== Stored records ==
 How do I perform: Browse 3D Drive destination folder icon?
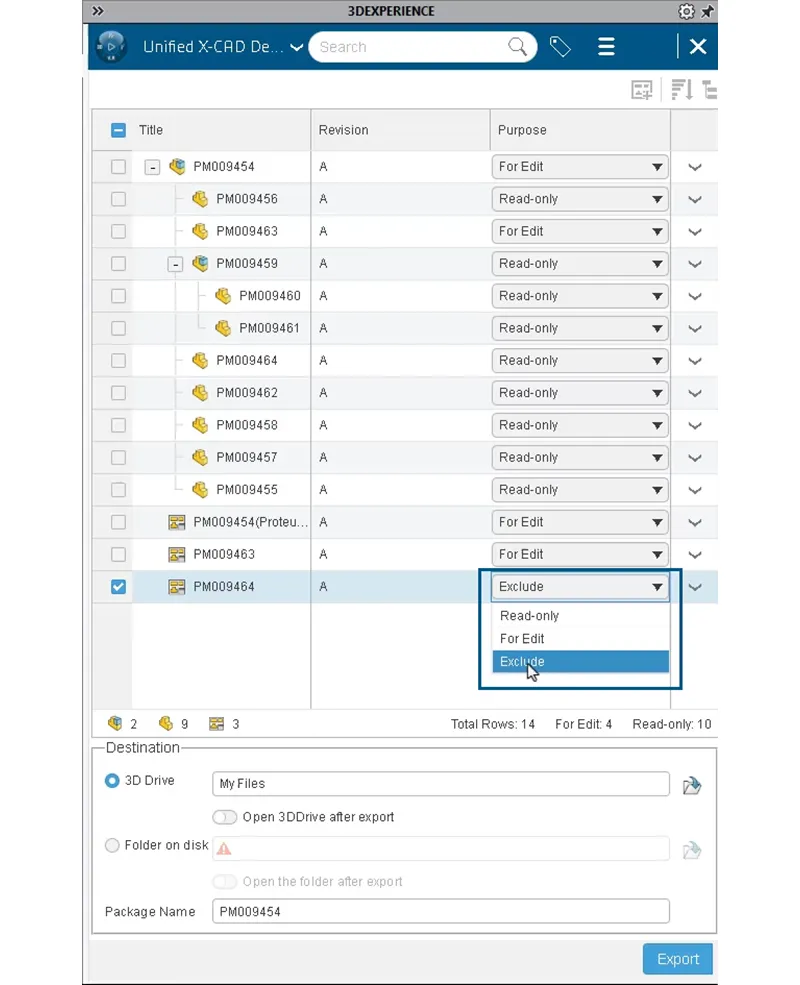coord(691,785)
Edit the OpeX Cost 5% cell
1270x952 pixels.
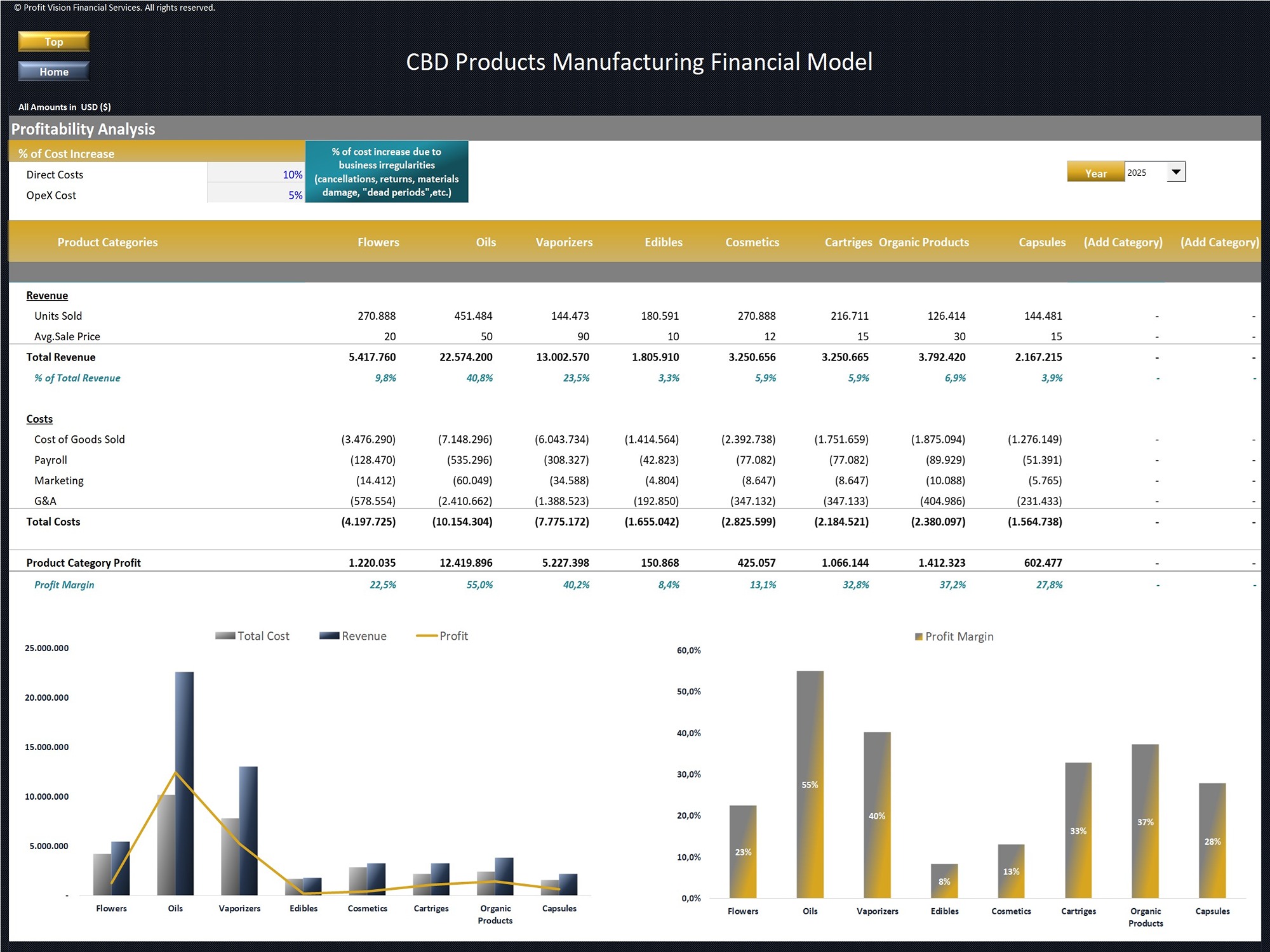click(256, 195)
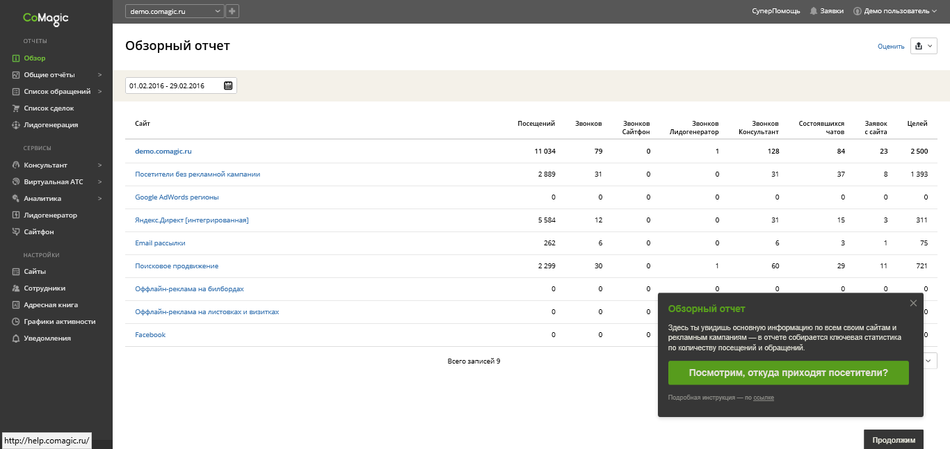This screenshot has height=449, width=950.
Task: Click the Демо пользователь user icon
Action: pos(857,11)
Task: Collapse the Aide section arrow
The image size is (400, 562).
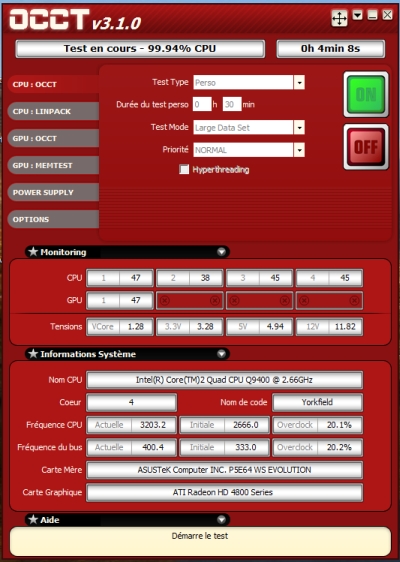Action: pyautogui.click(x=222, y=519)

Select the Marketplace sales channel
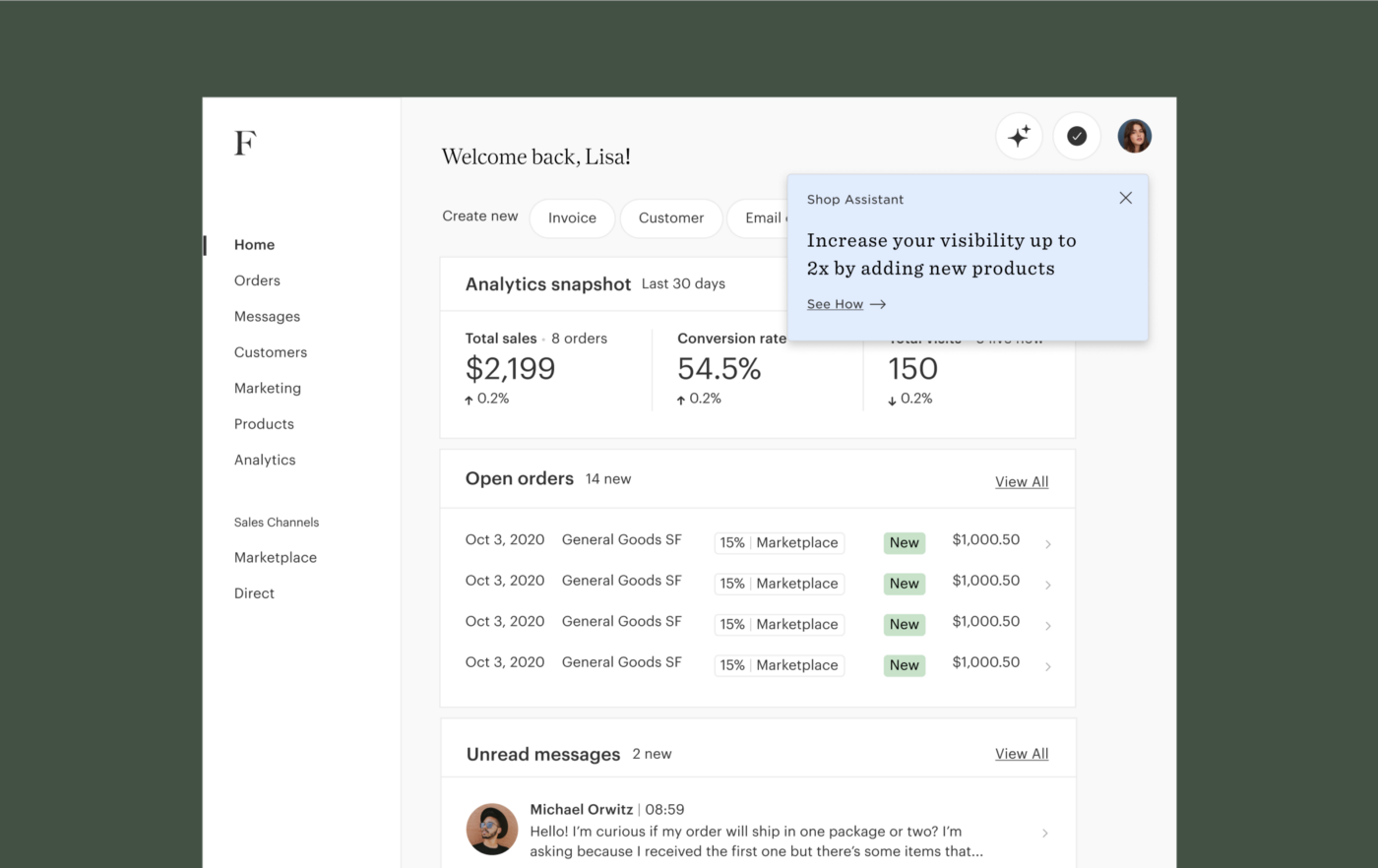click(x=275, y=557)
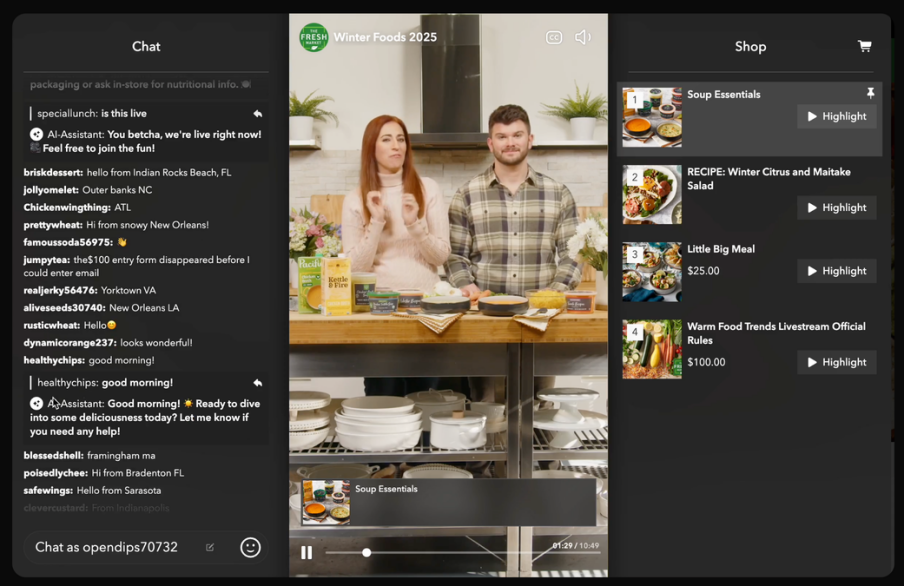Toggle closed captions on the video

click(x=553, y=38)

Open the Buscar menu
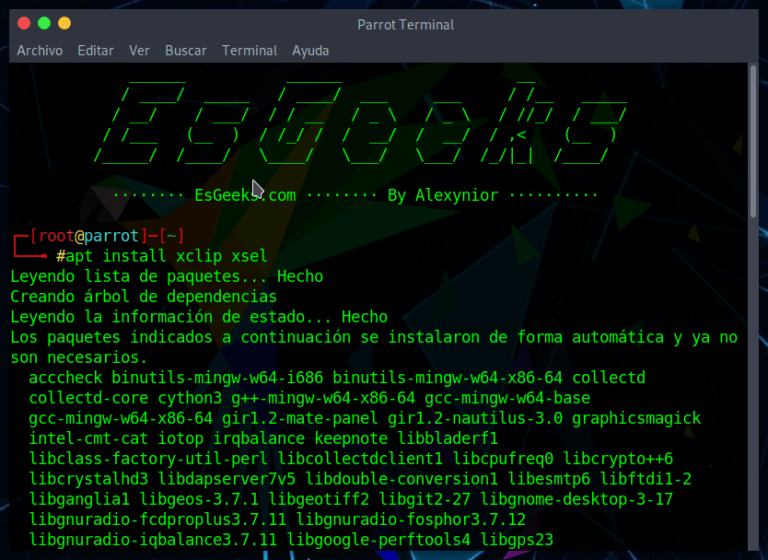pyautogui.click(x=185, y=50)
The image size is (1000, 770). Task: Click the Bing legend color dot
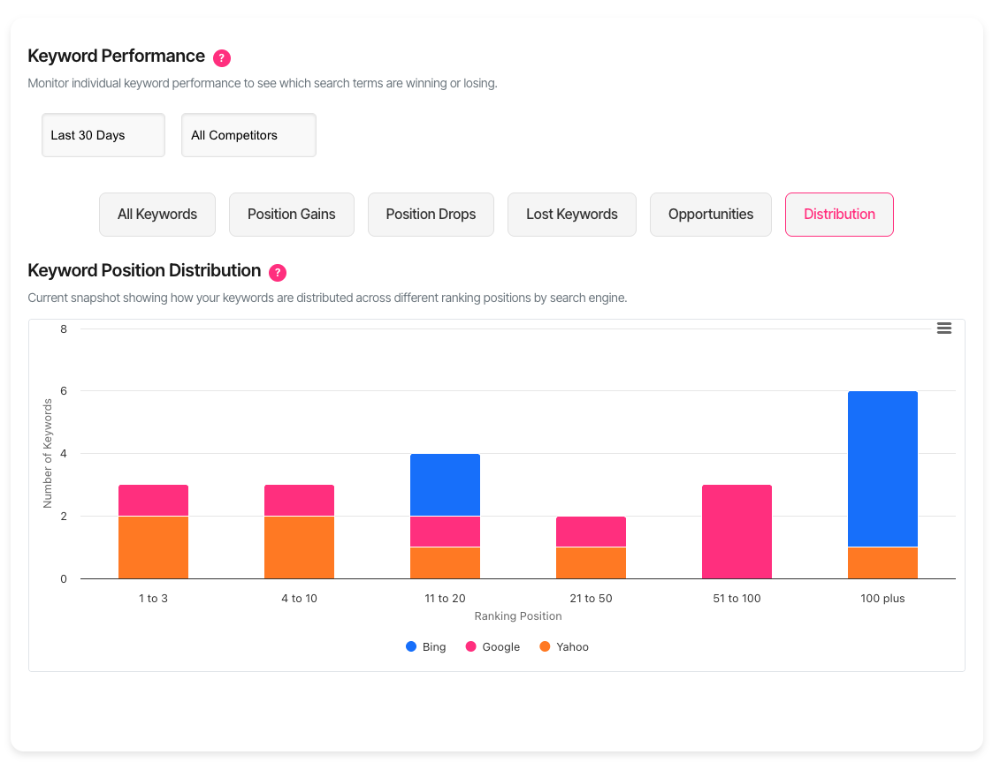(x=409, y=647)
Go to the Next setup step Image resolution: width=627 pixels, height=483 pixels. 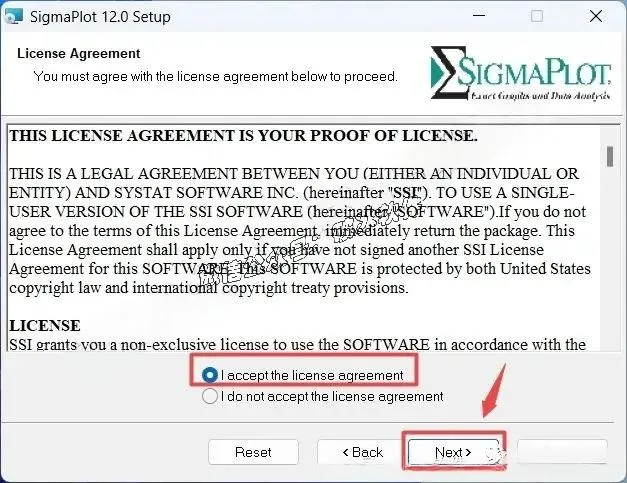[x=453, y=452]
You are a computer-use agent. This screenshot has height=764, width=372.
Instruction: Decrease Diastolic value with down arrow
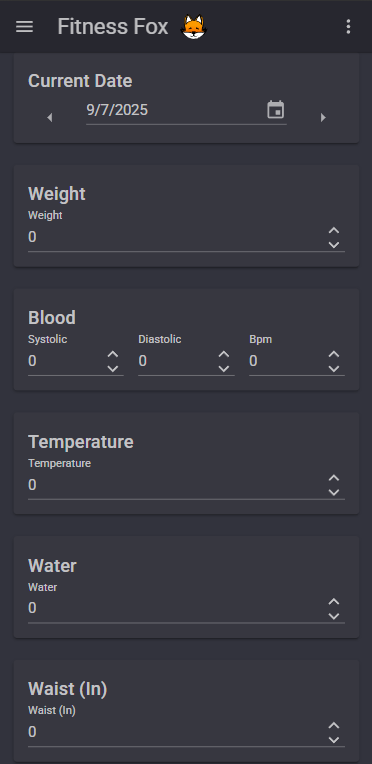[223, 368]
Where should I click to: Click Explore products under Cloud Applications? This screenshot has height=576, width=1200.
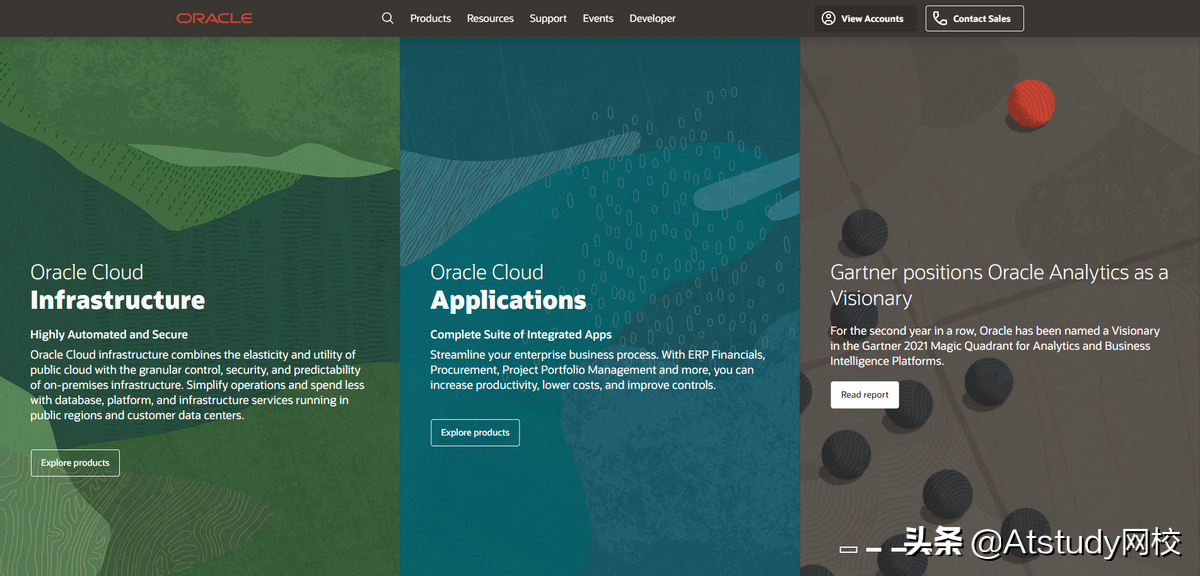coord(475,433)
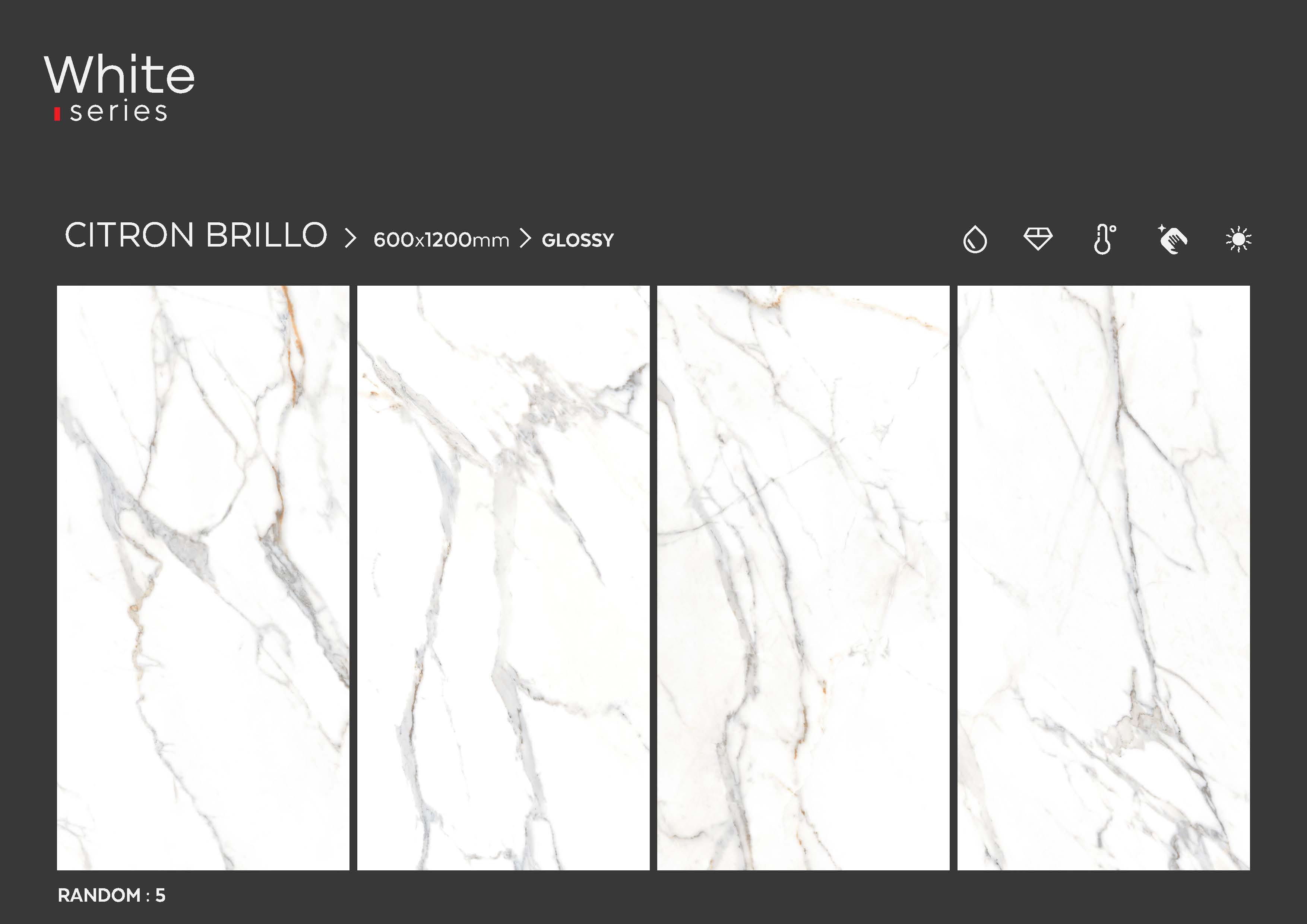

== WORK TO BE COMPLETED ==
The result is an exact copy of the lines from the one holding "Where should I" through the final line of the data above, both ends included, minus the pictures.

== RESPONSE ==
Where should I click to: Click Explore products under Cloud Applications? This screenshot has height=576, width=1200.
coord(475,433)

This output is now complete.